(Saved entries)
====================

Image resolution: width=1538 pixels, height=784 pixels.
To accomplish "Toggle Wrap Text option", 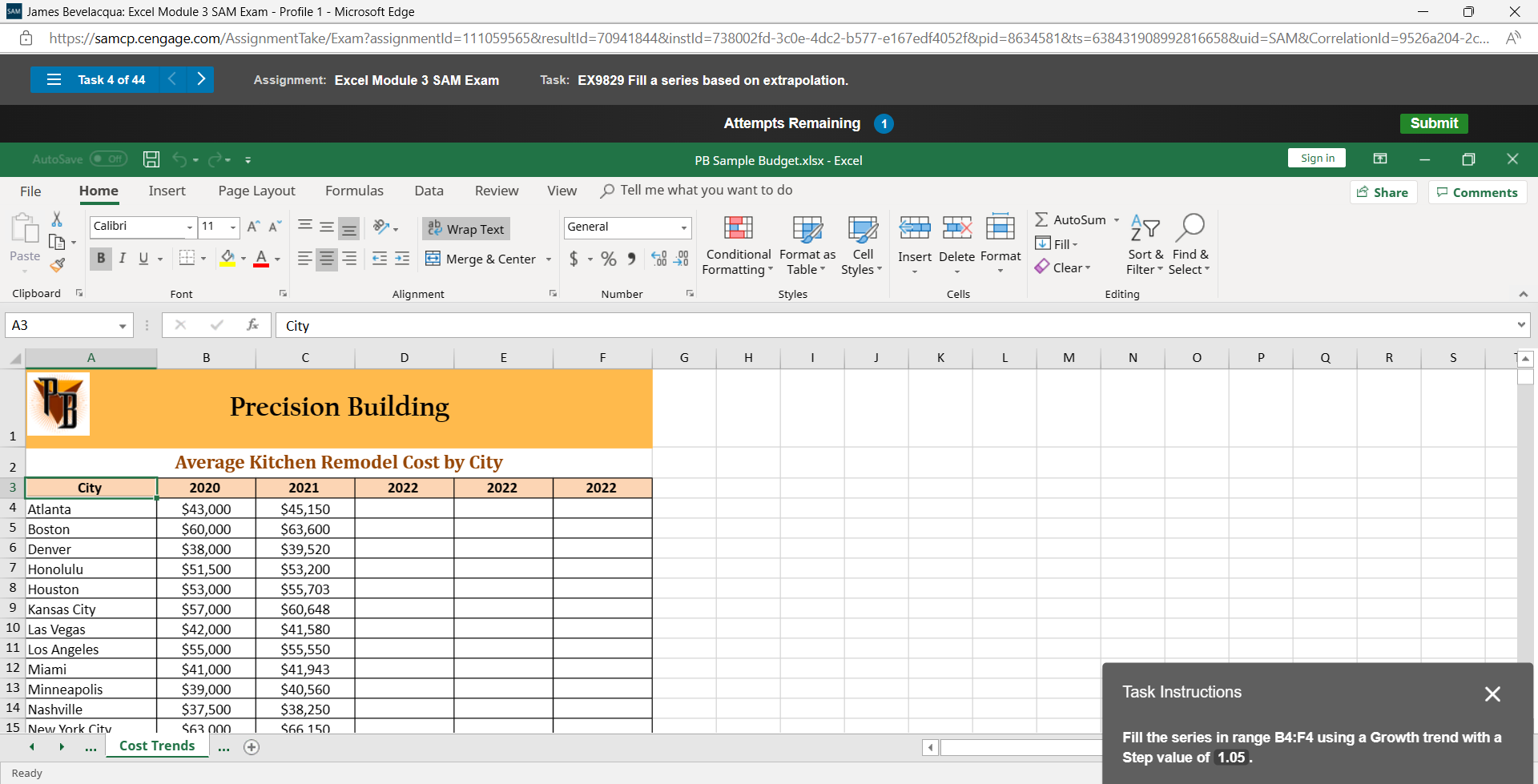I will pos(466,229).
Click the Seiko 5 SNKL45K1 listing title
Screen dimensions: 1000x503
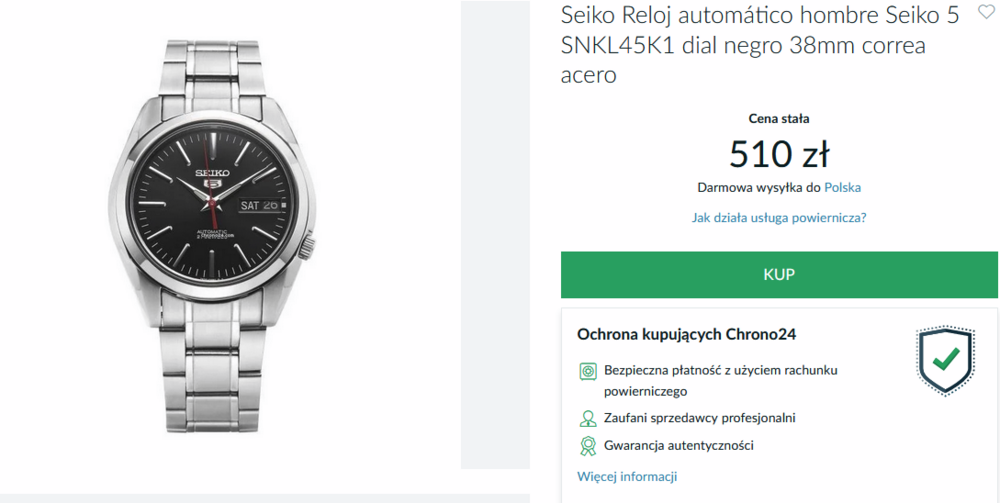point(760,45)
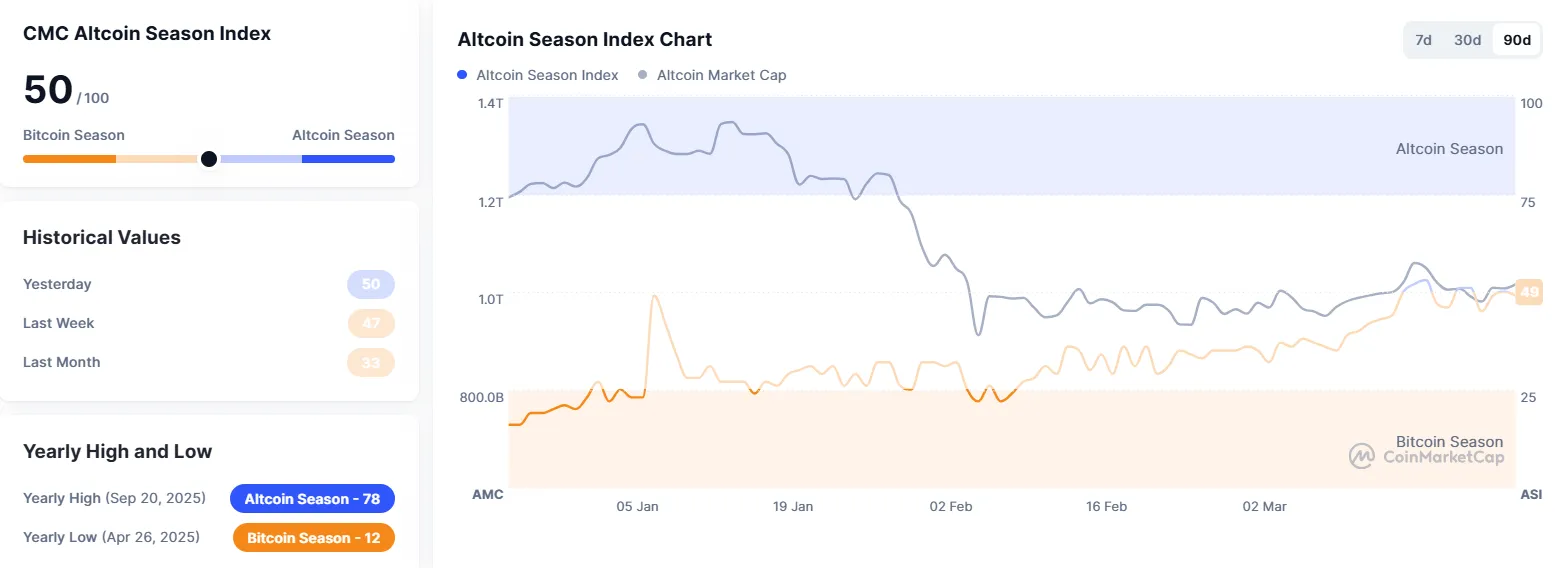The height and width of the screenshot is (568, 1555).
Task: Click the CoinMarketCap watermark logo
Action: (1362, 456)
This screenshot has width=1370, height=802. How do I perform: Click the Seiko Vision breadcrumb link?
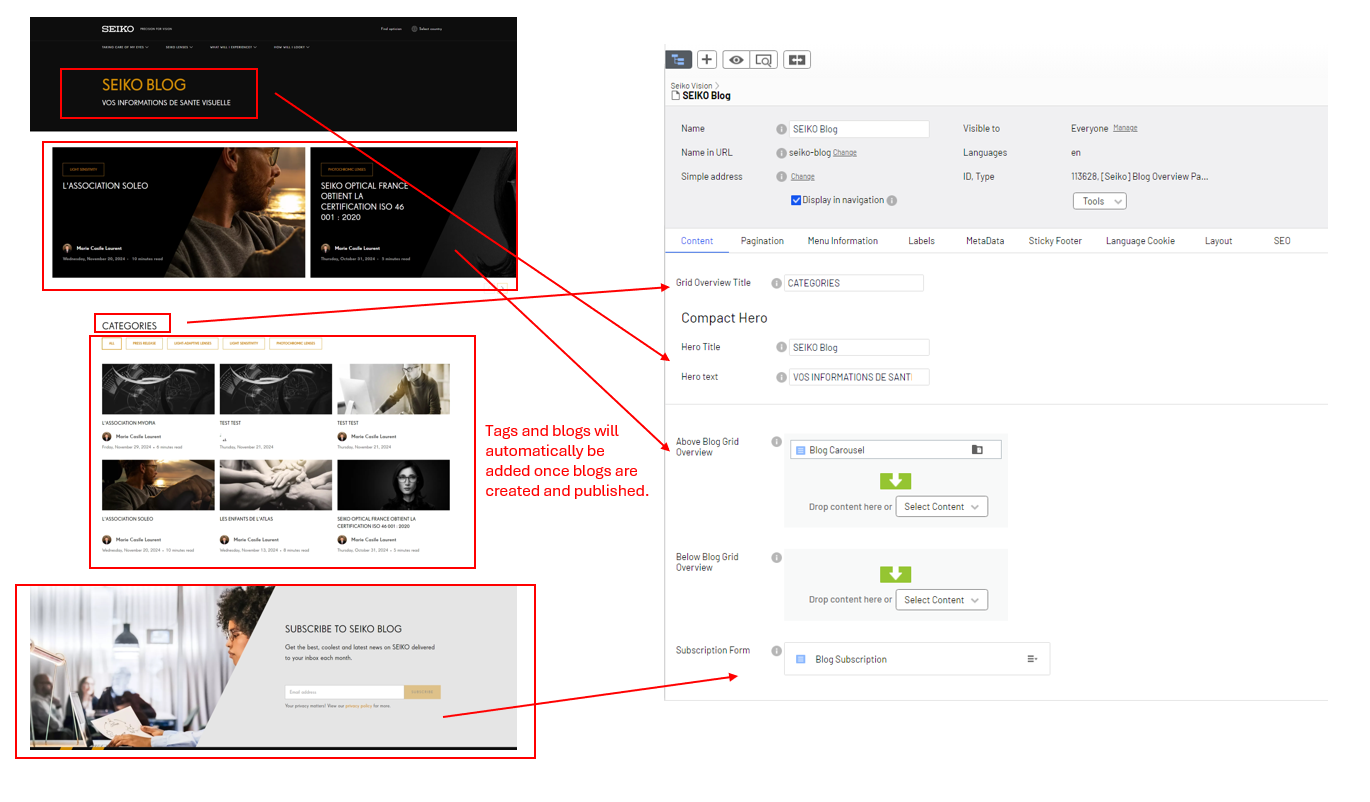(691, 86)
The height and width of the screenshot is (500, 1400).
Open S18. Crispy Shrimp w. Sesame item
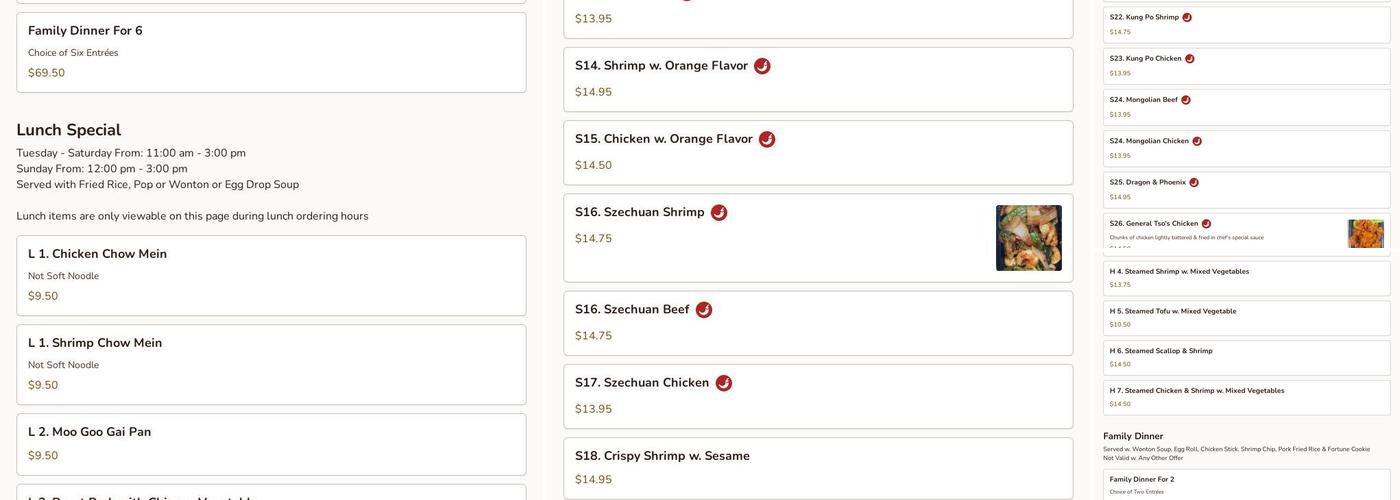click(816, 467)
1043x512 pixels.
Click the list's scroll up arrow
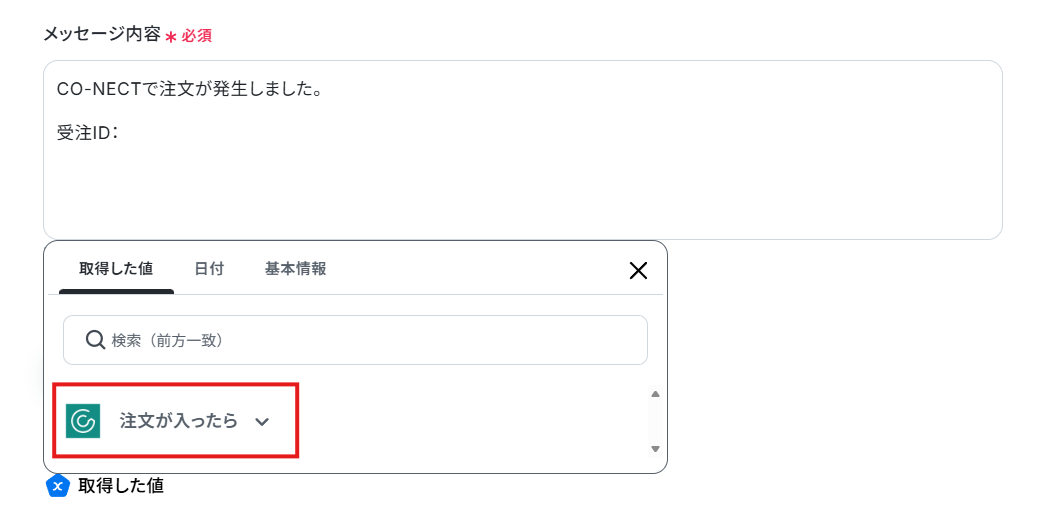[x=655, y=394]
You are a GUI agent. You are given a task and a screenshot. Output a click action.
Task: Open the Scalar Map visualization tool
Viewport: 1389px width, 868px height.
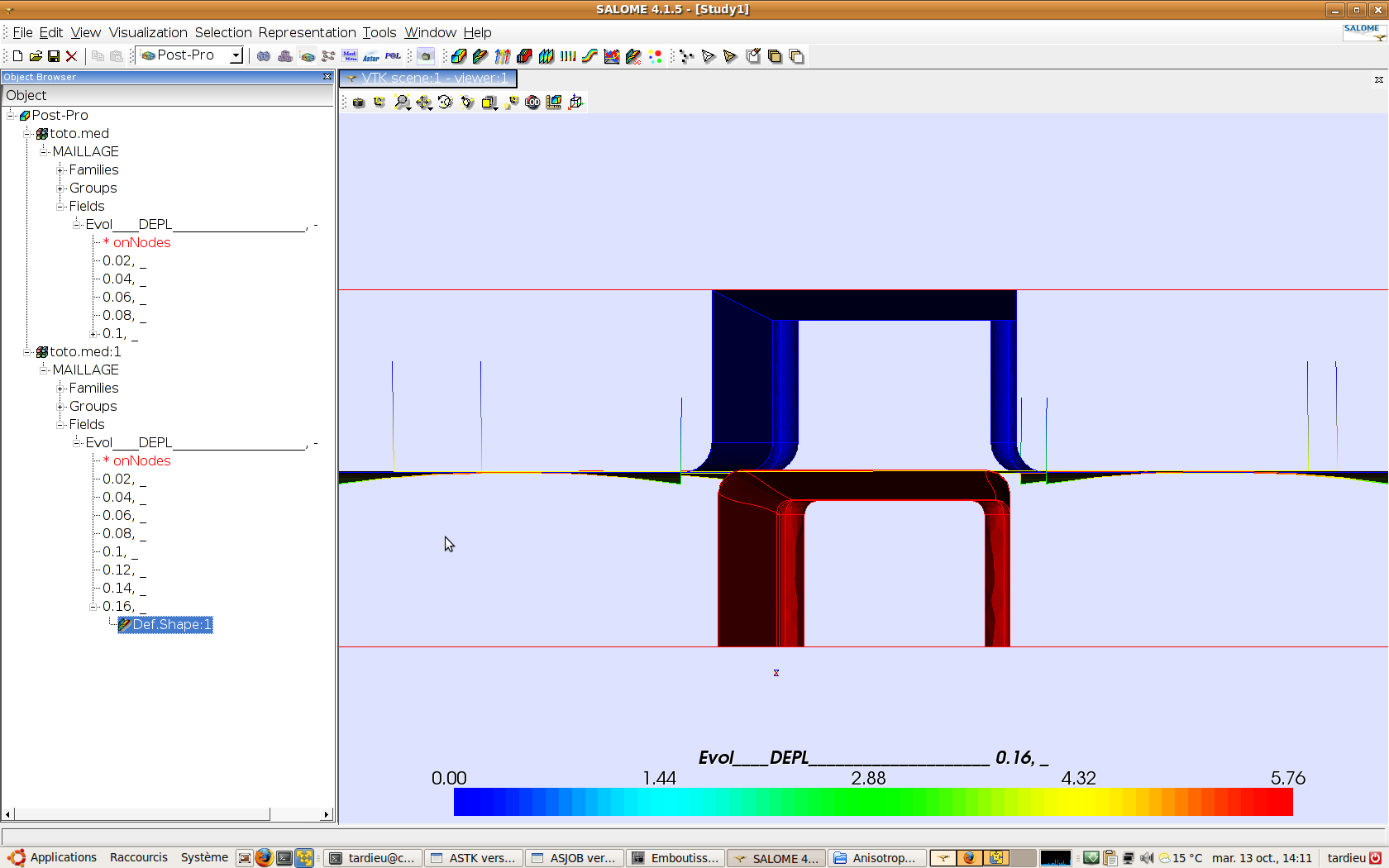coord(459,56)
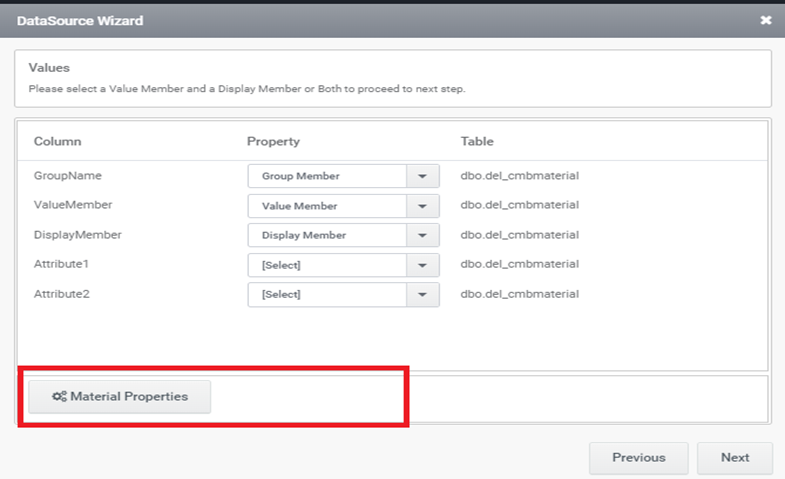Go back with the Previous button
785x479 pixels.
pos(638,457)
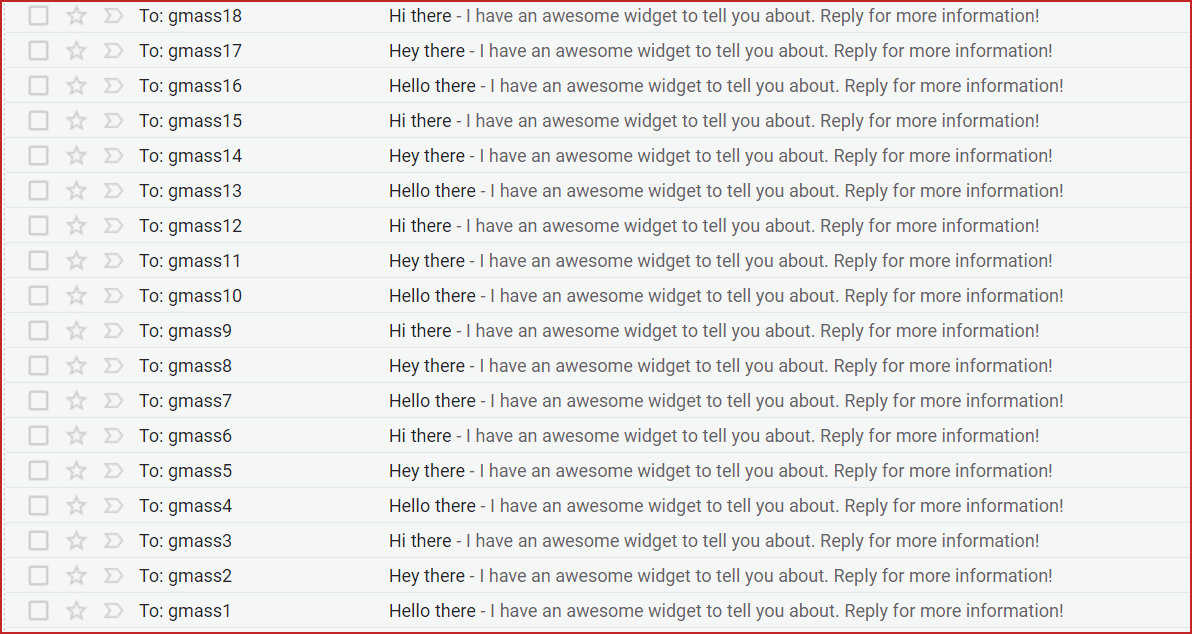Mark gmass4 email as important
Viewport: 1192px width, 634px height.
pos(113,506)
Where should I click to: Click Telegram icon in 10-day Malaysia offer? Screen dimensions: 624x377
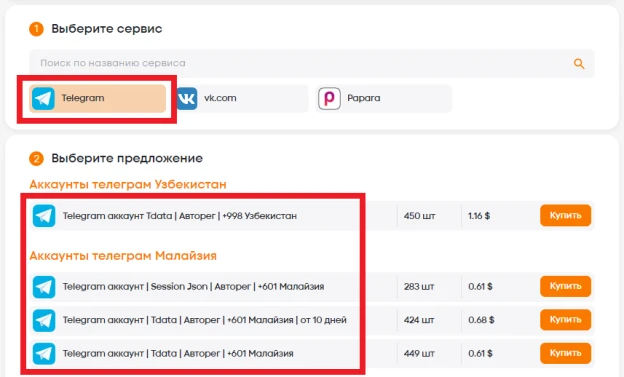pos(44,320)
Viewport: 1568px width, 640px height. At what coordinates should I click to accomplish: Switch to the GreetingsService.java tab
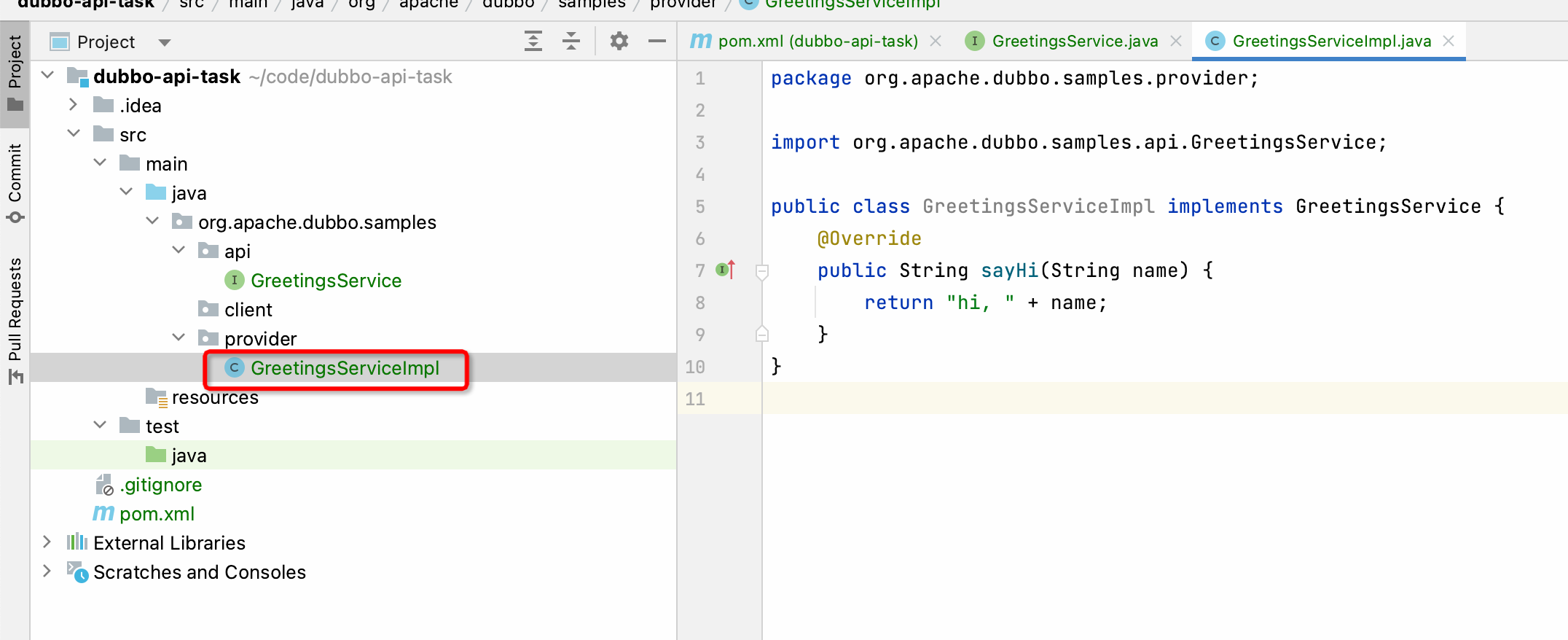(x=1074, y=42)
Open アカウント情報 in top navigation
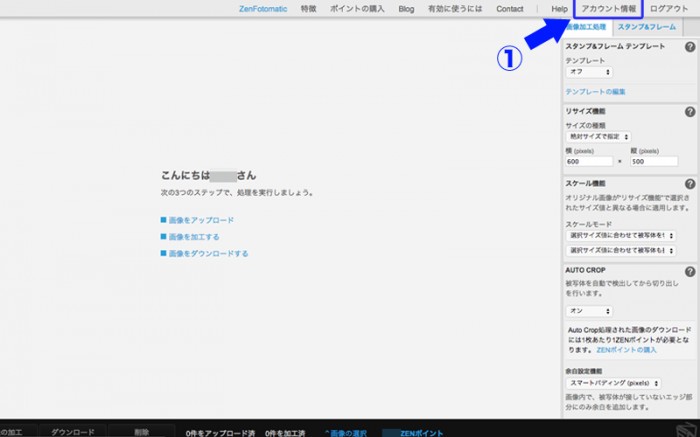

====================

## Problem
From the records above, copy exactly the lines starting at the one with "The height and width of the screenshot is (500, 1400)." and ending at the one with "Task: Open the Scalar Map visualization tool", and no others. Pictures stay out.

## The completed task
The height and width of the screenshot is (500, 1400).
Open S18. Crispy Shrimp w. Sesame item
click(816, 467)
1043x512 pixels.
Click the list's scroll up arrow
[x=655, y=394]
You are a GUI agent. You are given a task and a screenshot. Output a click action.
Task: Open the Scalar Map visualization tool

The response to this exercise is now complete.